**Input data:**
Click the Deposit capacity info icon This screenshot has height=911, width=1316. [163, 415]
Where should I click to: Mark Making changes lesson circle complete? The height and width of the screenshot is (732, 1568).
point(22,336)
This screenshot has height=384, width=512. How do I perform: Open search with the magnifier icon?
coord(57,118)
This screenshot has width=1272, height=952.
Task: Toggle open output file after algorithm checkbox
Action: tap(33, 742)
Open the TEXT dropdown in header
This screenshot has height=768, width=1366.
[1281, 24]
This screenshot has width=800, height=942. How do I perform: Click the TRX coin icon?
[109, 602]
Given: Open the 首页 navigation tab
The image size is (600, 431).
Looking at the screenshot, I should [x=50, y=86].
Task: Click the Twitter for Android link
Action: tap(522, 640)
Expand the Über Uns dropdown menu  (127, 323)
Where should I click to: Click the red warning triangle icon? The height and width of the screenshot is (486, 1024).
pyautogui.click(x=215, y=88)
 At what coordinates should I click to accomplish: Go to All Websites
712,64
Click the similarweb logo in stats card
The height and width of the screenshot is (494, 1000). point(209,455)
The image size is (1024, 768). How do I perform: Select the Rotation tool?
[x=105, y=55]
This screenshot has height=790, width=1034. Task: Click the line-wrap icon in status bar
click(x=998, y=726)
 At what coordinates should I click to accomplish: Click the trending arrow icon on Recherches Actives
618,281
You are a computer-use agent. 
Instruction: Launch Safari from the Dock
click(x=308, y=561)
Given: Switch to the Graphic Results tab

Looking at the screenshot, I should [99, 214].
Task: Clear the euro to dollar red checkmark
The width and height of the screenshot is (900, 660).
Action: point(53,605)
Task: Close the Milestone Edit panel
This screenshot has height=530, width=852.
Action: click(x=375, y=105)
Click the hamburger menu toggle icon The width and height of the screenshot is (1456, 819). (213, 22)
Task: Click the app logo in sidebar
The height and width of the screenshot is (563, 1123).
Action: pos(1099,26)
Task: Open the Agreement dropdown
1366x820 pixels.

**Exercise requirements:**
Starting from the data above, filter for lines with "menu" and copy each one.

**Exercise response:**
Expand the Über Uns dropdown menu  (127, 323)
Click the hamburger menu toggle icon The width and height of the screenshot is (1456, 819). (213, 22)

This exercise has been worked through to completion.